Most of the works occupy something of a medium-resolution: multi-colorful and highly-detailed material maps which resist traditional readings of cladding enmesh the objects with a fuzziness that’s less precise than a high-res still rendering. This may be mostly practical for the sake of a smooth user experience, but it also signals a shift from the qualities that were originally associated with the first generation of “digital architecture.” Although there are still plenty of blobs, smooth surfaces, and complex forms (Greg Lynn, a leading architect of the first digital era, and his “Ark of the World” model are featured in the show), most objects seek to use the freedoms of computation to explore aesthetic qualities beyond Deleuzian smoothness. Instead, works like Nate Hume’s 2HV explore earthen ruins and painterly material effects; Ibañez Kim’s Kobugi (鰲) is a solid-but-floating, mysterious, withdrawn mountain.

Each piece is a welcome addition to a world of possible digital architectures, but perhaps the most interesting isn’t the most formally- or materially complex, but those which embrace digital materiality as its own formal language altogether.
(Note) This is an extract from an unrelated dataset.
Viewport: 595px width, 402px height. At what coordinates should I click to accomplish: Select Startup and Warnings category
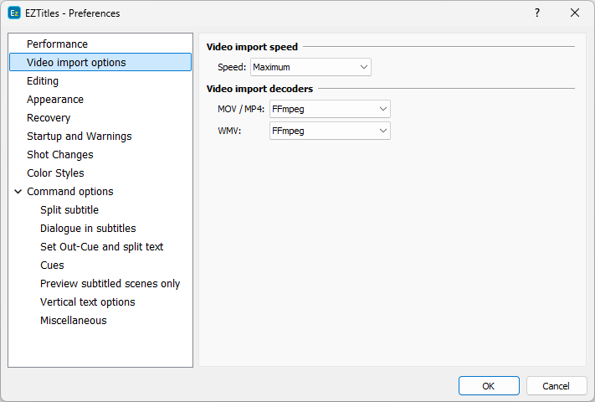point(79,137)
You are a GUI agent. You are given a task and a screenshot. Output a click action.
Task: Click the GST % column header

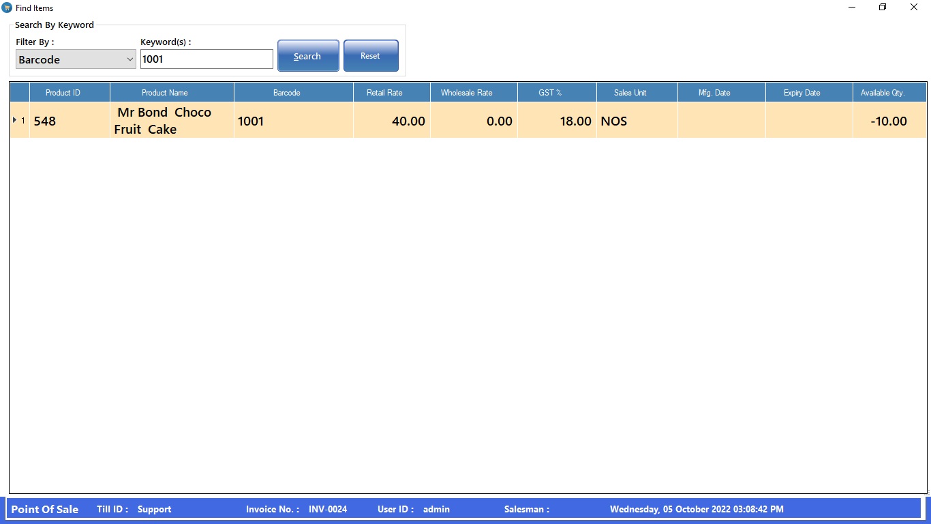click(550, 93)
Galo Canizares and Stephanie Sang Delgado of office ca offer Lightweight Construction Detail #005, an animation frozen-in-time of ordinary construction materials—2x4s, Tyvek house wrap, cement board siding—acting softly and strangely, relaxing and entangling themselves in one another. The Bittertang Farm takes a new spin on “organic architecture” by using iterative cows as their building blocks to create the pavilion proposal, Bessie. These misbehaviors resist the urge for a digital model to be simply a vicar of some physical other but instead, in the spirit of the show, proclaim the digital as a legitimate medium for building new worlds in its own right.
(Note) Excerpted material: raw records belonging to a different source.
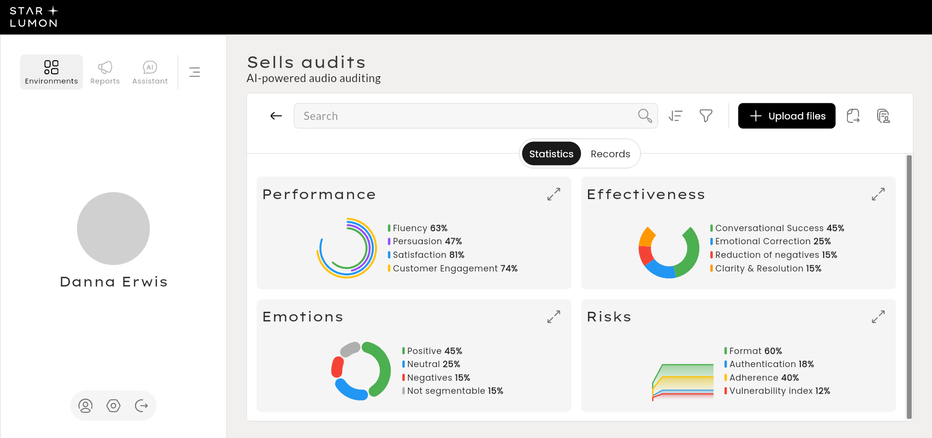Open the settings icon at sidebar bottom
This screenshot has width=932, height=438.
(x=113, y=405)
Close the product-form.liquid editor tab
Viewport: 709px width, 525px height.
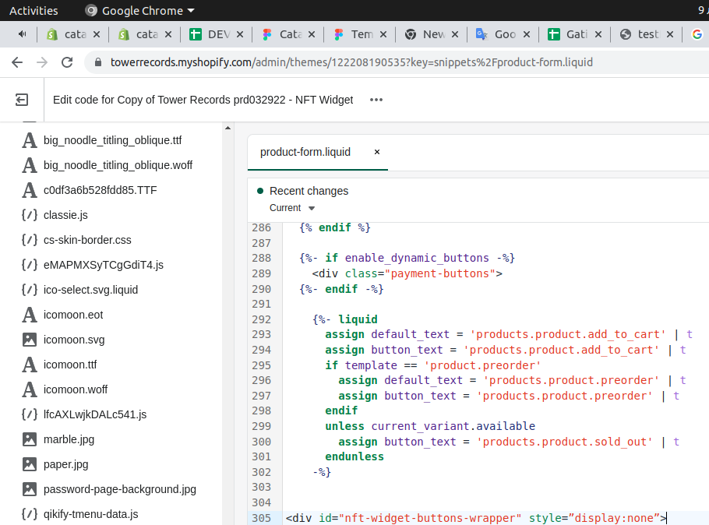coord(377,152)
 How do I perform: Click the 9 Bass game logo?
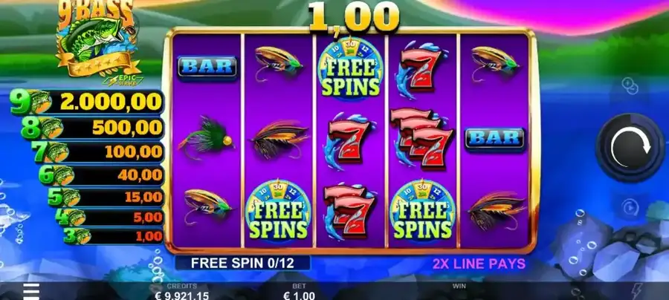(99, 42)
Construction materials blown in the breeze and frozen in time
Lightweight Construction Detail #005 (Courtesy Davis Richardson)
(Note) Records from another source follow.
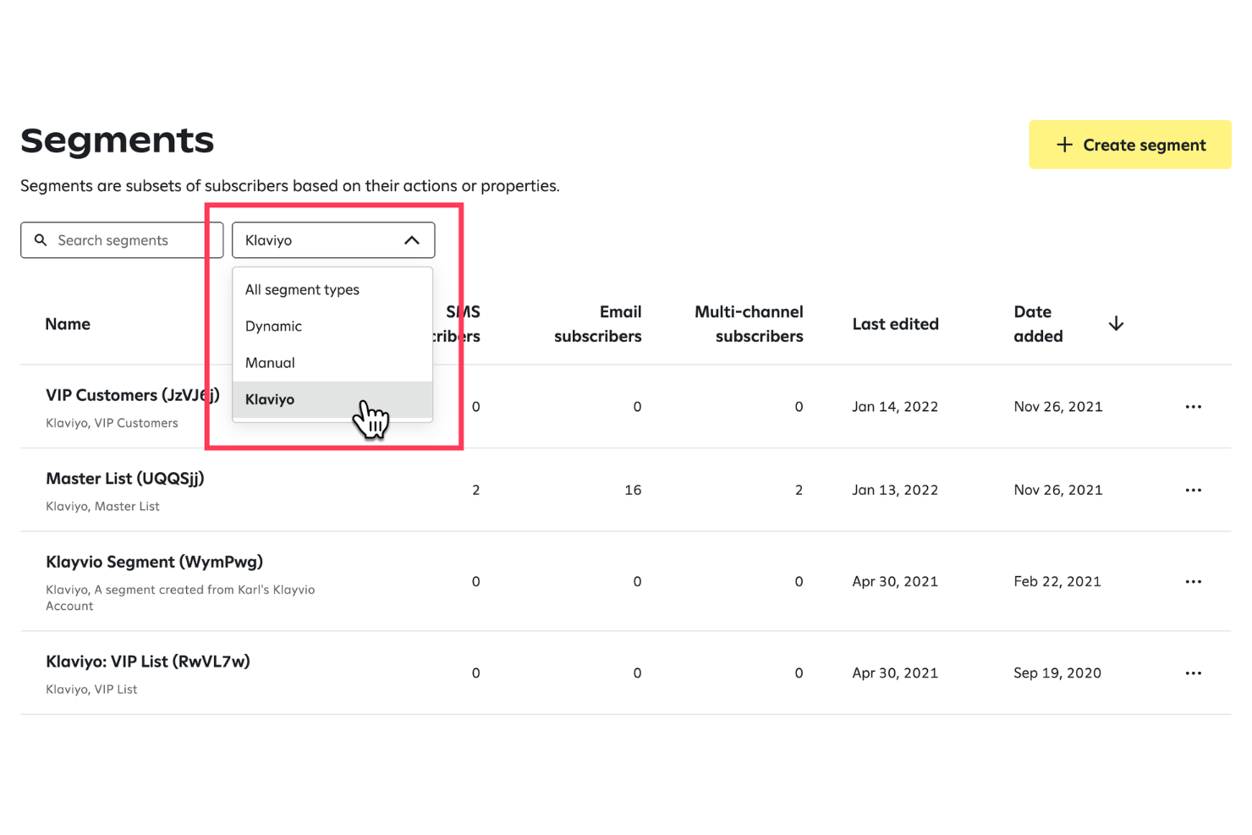Click the Create segment button
The image size is (1252, 835).
pos(1129,144)
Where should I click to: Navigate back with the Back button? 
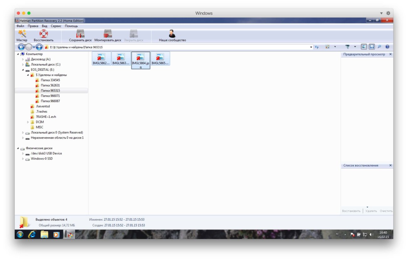[20, 47]
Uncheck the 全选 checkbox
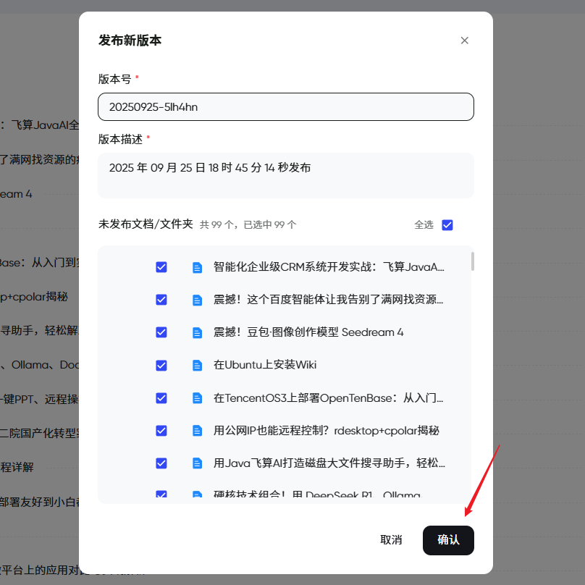 447,224
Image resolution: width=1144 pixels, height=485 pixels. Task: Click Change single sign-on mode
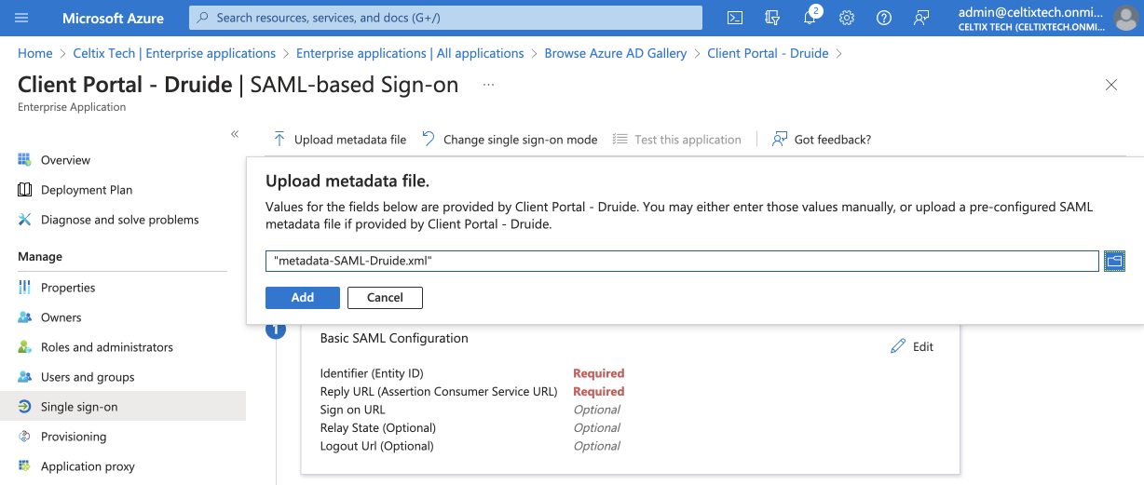coord(510,140)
For the A+D, One Object at a Time is exactly the type of groundbreaking museum experience they were hoping to foster when the institution made the move to full-time digital programming in June of last year. Leila Anna Wahba, Head of Programs at A+D, described the impact by telling AN, “The show is exemplary of the creativity afforded to us through digital mediums. We have just been through a year of digital exhibits and this is the first time we have seen such inventive use of the technologies at our disposal… [Ebrahim] took the opportunity to use the elasticity of digital objects to blur the boundaries of curation and world-building.” While One Object at a Time is evidence that the digital can make significant contributions to ideas about world-building, it is in a both-and relationship with the physical rather than an either-or. Wahba said that “As with any realm, exhibition designers and curators will need to adapt to the hybrid nature of our world. As great as the digital has been for many, we tend to forget it is a barrier to access for many.”

One Object at a Time can be seen and experienced at https://www.aplusd.oneobject.org/. Featured designers include: A/P Practice, AN.ONYMOUS, BairBalliet, Endemic Architecture, Ferda Kolatan/SU11 Architecture and Design, Folly Feast Lab, Gabriel Esquivel, Greg Lynn FORM, hoX/Brendan Ho, Hume Architecture, Ibañez Kim, iheartblob, Ivan Bernal, James F. Kerestes, Jason Vigneri-Beane, Jean Jaminet, Keyla Hernandez, MR Studio, Nick Safley, office ca, Ozel Office, Rachel McCall, Sandhya Kochar and Austin Lightle, Tekena Koko, The Bittertang Farm, ybaynes studio, and Young & Ayata.